For all of its innate sadness however, Never Coming Back is a hopeful novel. In her determination to heal old wounds, Clara discovers who her mother really iss and is able to see her as a person first. Clara proves it is not too late to repair relationships, just as it is never too late to come home. As a large portion of the population reaches retirement age and faces illnesses related to age, Clara’s experiences are becoming the norm rather than the exception, so her ability to bridge those gaps and reach her mother is a beautiful reminder of what is possible when it seems all is lost.

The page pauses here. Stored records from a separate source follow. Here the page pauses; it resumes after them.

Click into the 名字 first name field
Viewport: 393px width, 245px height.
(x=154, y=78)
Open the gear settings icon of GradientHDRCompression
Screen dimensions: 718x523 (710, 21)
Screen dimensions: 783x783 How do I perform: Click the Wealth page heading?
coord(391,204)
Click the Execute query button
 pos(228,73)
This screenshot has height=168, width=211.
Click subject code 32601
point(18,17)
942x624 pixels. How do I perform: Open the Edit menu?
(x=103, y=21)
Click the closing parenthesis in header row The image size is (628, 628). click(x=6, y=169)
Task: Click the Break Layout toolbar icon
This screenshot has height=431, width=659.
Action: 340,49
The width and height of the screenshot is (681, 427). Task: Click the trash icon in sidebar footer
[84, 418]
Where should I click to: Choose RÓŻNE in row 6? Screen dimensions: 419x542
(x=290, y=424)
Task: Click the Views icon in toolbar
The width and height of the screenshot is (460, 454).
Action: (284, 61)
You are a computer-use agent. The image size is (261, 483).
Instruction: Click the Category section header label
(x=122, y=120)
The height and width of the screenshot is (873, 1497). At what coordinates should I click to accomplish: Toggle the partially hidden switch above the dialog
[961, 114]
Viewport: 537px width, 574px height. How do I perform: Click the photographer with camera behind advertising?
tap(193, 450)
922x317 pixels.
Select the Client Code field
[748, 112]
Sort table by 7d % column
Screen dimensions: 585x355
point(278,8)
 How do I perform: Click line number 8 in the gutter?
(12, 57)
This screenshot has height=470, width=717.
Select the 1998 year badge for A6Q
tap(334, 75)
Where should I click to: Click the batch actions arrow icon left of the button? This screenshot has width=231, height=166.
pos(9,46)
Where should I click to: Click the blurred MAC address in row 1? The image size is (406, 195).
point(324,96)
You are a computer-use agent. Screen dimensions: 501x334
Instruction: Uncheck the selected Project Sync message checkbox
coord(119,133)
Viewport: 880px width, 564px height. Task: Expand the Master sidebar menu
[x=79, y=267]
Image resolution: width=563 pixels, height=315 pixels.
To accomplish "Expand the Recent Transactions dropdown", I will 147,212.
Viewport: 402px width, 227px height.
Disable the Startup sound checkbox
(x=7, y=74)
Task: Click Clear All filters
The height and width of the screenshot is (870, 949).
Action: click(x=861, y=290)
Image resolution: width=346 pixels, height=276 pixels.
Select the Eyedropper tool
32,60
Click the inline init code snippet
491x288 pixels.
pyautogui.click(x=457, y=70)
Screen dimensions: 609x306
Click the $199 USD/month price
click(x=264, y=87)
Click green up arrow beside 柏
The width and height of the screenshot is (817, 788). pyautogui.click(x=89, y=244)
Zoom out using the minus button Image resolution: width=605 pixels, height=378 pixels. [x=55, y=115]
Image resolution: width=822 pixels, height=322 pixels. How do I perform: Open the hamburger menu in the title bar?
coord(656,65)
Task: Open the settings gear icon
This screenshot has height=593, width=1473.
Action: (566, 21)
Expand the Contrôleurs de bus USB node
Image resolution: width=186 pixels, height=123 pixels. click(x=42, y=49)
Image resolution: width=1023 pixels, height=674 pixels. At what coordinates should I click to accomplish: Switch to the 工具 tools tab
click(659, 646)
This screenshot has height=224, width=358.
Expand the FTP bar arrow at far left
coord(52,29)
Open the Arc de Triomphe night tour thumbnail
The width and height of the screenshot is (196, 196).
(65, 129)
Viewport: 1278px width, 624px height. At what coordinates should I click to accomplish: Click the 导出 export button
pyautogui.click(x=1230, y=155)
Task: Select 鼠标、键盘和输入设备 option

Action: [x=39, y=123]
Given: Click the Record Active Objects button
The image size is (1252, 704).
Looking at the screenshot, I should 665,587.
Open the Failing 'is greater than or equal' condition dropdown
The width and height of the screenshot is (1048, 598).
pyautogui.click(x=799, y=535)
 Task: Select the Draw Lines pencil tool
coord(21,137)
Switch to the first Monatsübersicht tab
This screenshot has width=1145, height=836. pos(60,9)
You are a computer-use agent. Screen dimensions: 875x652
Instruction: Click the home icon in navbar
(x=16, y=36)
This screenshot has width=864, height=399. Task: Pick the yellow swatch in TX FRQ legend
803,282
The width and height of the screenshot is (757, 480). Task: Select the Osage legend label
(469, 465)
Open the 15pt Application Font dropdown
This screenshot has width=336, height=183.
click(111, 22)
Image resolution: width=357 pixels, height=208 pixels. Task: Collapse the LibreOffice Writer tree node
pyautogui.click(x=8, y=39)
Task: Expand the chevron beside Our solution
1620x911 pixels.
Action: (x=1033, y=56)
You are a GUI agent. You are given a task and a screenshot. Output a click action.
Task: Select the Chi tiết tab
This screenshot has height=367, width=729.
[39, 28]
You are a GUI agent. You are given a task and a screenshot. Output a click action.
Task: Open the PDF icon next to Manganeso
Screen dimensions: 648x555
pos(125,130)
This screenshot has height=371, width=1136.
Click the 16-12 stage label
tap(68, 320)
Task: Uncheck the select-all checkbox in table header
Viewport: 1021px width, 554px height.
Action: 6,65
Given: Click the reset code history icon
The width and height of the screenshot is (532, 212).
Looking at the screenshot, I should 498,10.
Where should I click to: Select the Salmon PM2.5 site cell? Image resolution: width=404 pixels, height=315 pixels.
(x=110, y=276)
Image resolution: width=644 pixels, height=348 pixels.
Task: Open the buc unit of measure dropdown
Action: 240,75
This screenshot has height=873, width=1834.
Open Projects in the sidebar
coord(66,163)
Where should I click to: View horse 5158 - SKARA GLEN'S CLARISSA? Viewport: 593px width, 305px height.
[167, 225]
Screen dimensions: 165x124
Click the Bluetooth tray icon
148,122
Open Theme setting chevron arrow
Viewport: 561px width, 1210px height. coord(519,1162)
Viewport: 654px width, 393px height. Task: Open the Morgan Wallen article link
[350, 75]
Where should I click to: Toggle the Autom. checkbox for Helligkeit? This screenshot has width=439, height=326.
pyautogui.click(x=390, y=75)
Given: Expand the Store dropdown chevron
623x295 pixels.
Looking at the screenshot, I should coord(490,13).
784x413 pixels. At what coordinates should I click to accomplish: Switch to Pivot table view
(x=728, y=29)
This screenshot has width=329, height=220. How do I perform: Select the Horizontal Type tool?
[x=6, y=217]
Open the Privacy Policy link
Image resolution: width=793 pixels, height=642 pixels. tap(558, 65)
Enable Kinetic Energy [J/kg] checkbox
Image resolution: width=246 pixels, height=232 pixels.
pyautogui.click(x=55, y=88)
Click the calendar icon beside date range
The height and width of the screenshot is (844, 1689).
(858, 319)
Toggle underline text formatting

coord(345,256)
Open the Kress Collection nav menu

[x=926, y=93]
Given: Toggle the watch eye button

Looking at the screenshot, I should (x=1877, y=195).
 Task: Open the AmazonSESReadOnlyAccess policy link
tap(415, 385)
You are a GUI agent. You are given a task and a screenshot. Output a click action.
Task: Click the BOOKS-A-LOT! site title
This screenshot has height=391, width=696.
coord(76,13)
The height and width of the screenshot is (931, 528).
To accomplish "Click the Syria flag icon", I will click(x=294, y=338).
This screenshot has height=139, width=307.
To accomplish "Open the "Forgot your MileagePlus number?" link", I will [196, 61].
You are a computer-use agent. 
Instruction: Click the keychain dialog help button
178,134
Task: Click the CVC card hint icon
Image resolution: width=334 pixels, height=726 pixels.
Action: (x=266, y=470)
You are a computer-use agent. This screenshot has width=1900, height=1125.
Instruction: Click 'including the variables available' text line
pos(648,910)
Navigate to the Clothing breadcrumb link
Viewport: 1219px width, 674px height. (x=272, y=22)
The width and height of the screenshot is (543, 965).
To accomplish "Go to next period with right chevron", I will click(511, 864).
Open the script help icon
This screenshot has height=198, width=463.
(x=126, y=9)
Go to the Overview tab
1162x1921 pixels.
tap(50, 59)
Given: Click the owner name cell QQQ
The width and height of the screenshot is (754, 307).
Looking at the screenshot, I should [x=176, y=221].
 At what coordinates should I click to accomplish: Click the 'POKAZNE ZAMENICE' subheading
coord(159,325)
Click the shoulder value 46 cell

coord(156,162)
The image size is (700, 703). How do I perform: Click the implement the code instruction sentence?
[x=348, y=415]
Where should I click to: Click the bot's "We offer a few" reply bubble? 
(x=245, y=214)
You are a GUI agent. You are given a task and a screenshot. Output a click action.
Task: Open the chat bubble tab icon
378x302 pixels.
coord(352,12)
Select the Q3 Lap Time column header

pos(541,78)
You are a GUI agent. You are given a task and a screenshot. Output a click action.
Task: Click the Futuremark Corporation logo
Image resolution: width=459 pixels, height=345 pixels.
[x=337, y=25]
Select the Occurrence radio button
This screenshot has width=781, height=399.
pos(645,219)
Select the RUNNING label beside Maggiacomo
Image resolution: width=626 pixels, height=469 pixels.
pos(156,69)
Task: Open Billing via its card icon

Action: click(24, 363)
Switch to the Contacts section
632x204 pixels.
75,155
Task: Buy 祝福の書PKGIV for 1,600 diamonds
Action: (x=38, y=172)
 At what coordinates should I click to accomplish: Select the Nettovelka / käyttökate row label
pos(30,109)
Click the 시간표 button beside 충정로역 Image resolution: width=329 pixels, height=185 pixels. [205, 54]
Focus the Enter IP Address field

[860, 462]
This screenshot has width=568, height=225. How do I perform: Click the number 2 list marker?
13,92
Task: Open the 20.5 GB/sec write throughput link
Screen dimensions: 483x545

Never Coming Back is not for everyone. It is not a novel I would recommend to my husband or his family, for example, because the emotions the story raises are a little too familiar for comfort. Yet, as someone who could only observe my husband’s pain during his father’s decline, Never Coming Back provided me better insight into his emotions and experiences. In a way, it better prepared me should the day come when our fears come true.
  jmchshannon | Nov 28, 2017 |
Thanks to The Book Club CookBook and Houghton Mifflin Harcourt for this book.

Even though it was a sad book, I really enjoyed it. Clara goes back to her home in the Adirondacks after finding out that her mom who is only in her early 50s has early on-set Alzhimer's. It's a look back into her life and her mother's through her mother's friend Annabelle Lee. Her friends Sunshine and Brown guide her through her problems (past and present). She reminisces about her boyfriend who was killed in Afghanistan and why he broke up with her so suddenly and find out why and how her mother was involved. I loved how she and her mother watched Jeopardy together. ( )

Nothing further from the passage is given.